## Source document
[Begin]

632 Smallest Range Covering Elements From K Lists

Smallest Range Covering Elements from K Lists

You have k lists of sorted integers in non-decreasing order. Find the smallest range that includes at least one number from each of the k lists.

We define the range [a, b] is smaller than range [c, d] if b - a < d - c or a < c if b - a == d - c.

 

Example 1:

**Input:** nums = [[4,10,15,24,26],[0,9,12,20],[5,18,22,30]]
**Output:** [20,24]
**Explanation: **
List 1: [4, 10, 15, 24,26], 24 is in range [20,24].
List 2: [0, 9, 12, 20], 20 is in range [20,24].
List 3: [5, 18, 22, 30], 22 is in range [20,24].

Example 2:

**Input:** nums = [[1,2,3],[1,2,3],[1,2,3]]
**Output:** [1,1]

 

Constraints:

nums.length == k
1 <= k <= 3500
1 <= nums[i].length <= 50
-105 <= nums[i][j] <= 105
nums[i] is sorted in **non-decreasing** order.

from typing import List
import collections

class Solution:
    def smallestRange(self, nums: List[List[int]]) -> List[int]:
        arr = []
        for idx, sublist in enumerate(nums):
            for num in sublist:
                arr.append((num, idx))

        arr.sort()
        count = collections.Counter()
        left = 0
        result = [-10**5, 10**5]
        unique_count = 0

        for right in range(len(arr)):
            num, idx = arr[right]
            count[idx] += 1
            if count[idx] == 1:
                unique_count += 1

            while unique_count == len(nums):
                left_num, left_idx = arr[left]
                # Update result if the current range is smaller
                if num - left_num < result[1] - result[0]:
                    result = [left_num, num]

                # Decrease the count for the left element and move left pointer
                count[left_idx] -= 1
                if count[left_idx] == 0:
                    unique_count -= 1
                left += 1

        return result

[End]

## Data excerpt
[Begin]

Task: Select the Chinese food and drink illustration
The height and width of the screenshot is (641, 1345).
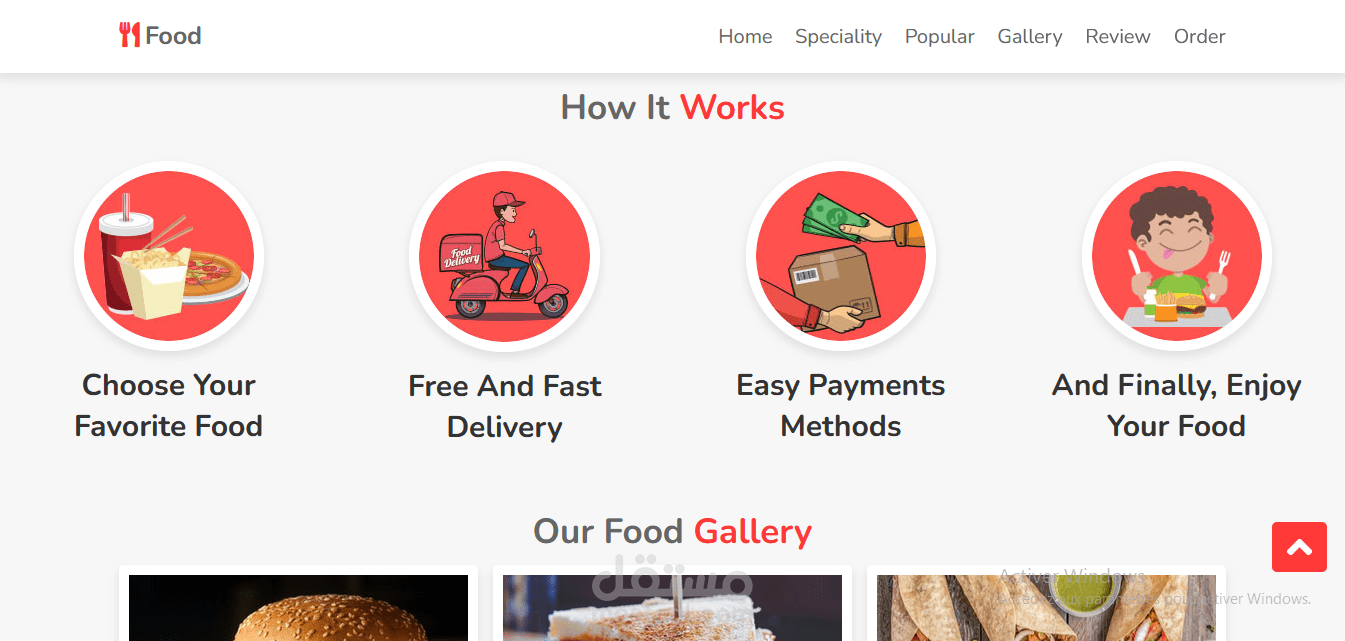Action: tap(169, 256)
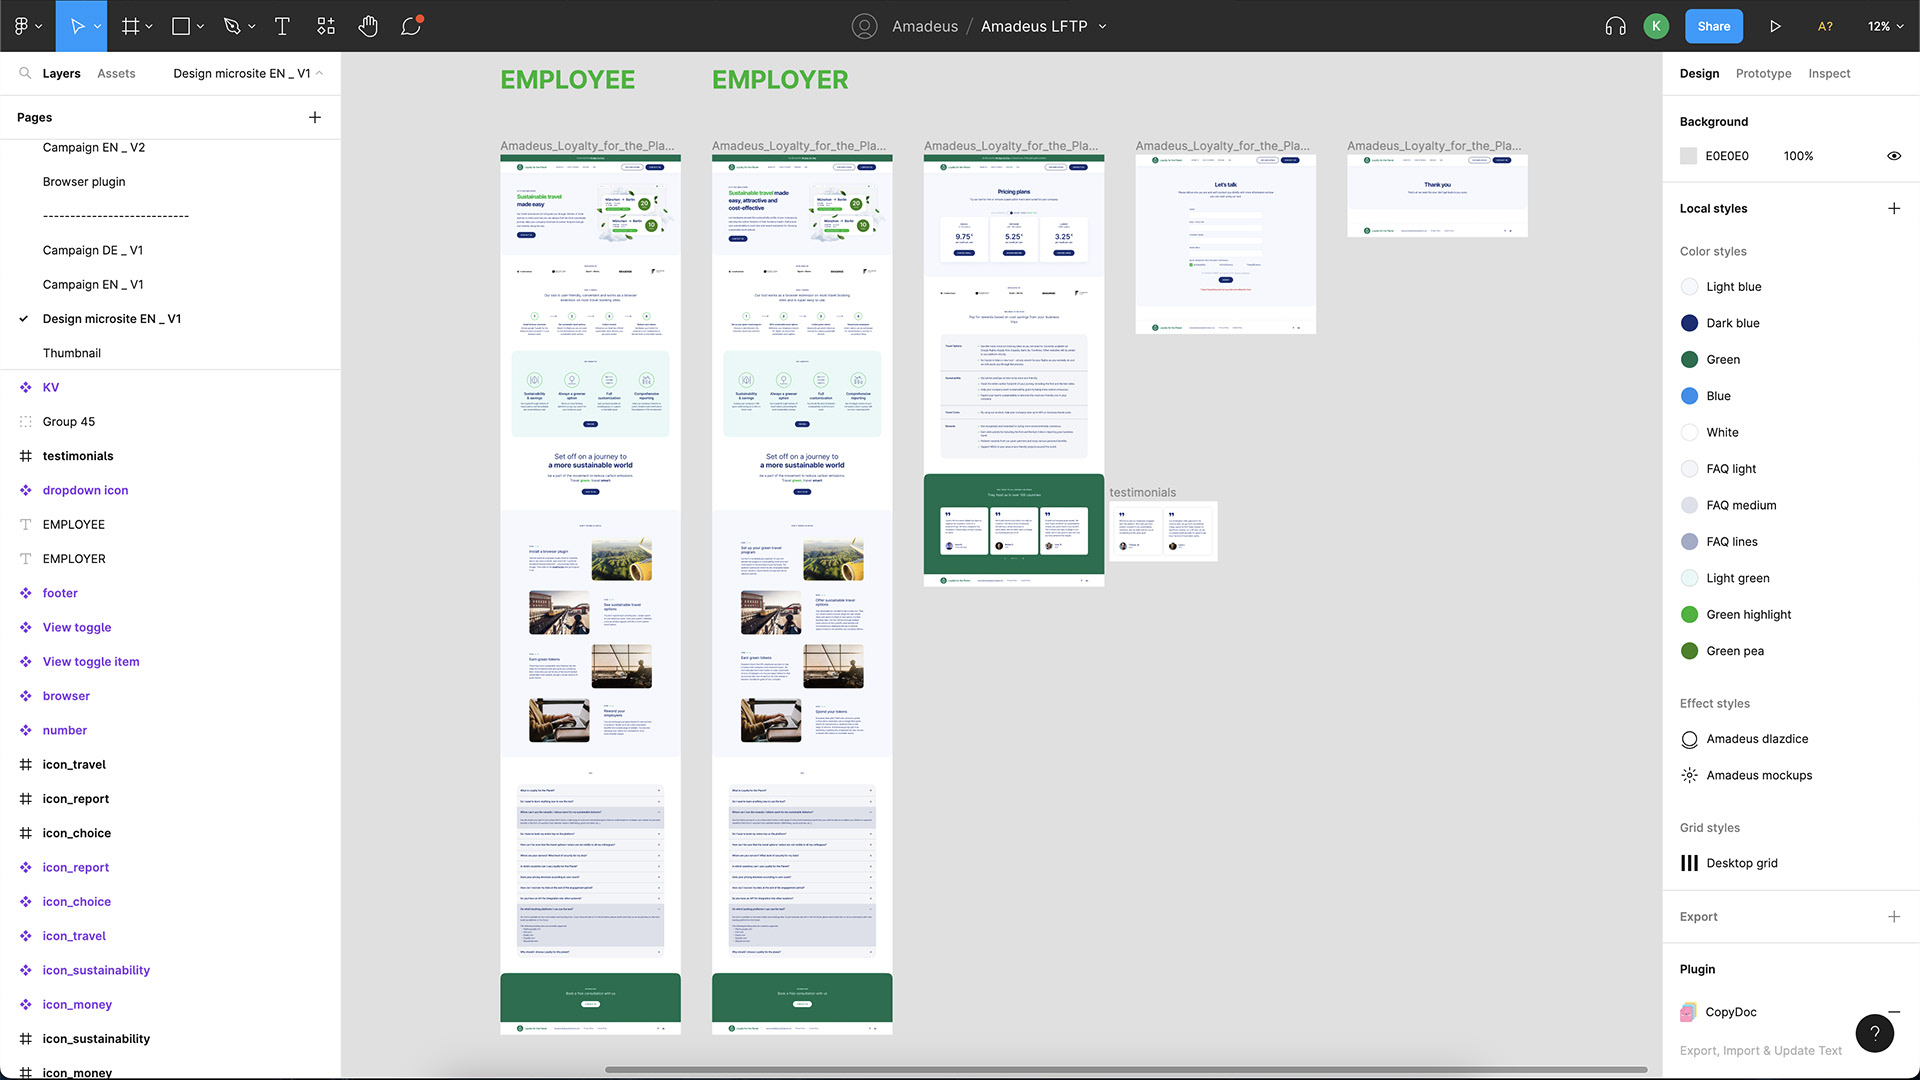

[End]

## Requirements
(A) Do these statements agree with the smallest-range problem above? Answer yes or no for each, and quote the deciding words.
(i) The integers in each of the k lists are sorted in non-decreasing order.
(ii) When two ranges have the same width, the one with the smaller start counts as smaller.
(iii) k may be as large as 5000.
(B) Translate this sentence from the smallest-range problem into Spanish: "Find the smallest range that includes at least one number from each of the k lists."
(C) Please explain in one to three sentences how the range [20,24] meets the requirement of the smallest-range problem, using the explanation given under Example 1.

## Task-by-task solutions
(A)
(i) Yes: "You have k lists of sorted integers in non-decreasing order."
(ii) Yes: "or a < c if b - a == d - c"
(iii) No: "1 <= k <= 3500"

(B) Encuentra el rango más pequeño que incluya al menos un número de cada una de las k listas.

(C) The range [20,24] includes at least one number from each of the three lists. The number 24 from List 1, 20 from List 2, and 22 from List 3 all fall within [20,24].